• **Action item**
Rewrite the data below with every instance of "screenshot" replaced by "screen capture", leaving all other text unchanged. Omit the pictures from your output.

• **Material shown**

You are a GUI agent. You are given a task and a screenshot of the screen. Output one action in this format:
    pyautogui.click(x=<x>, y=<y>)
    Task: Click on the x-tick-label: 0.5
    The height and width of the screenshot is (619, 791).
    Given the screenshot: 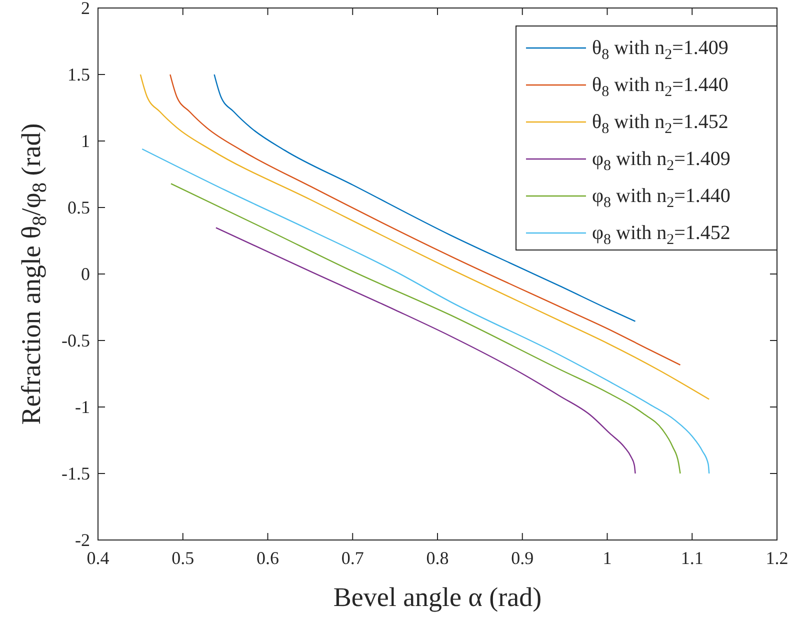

• **Task result**
You are a GUI agent. You are given a task and a screen capture of the screen. Output one action in this format:
    pyautogui.click(x=<x>, y=<y>)
    Task: Click on the x-tick-label: 0.5
    The height and width of the screen capture is (619, 791).
    Given the screen capture: 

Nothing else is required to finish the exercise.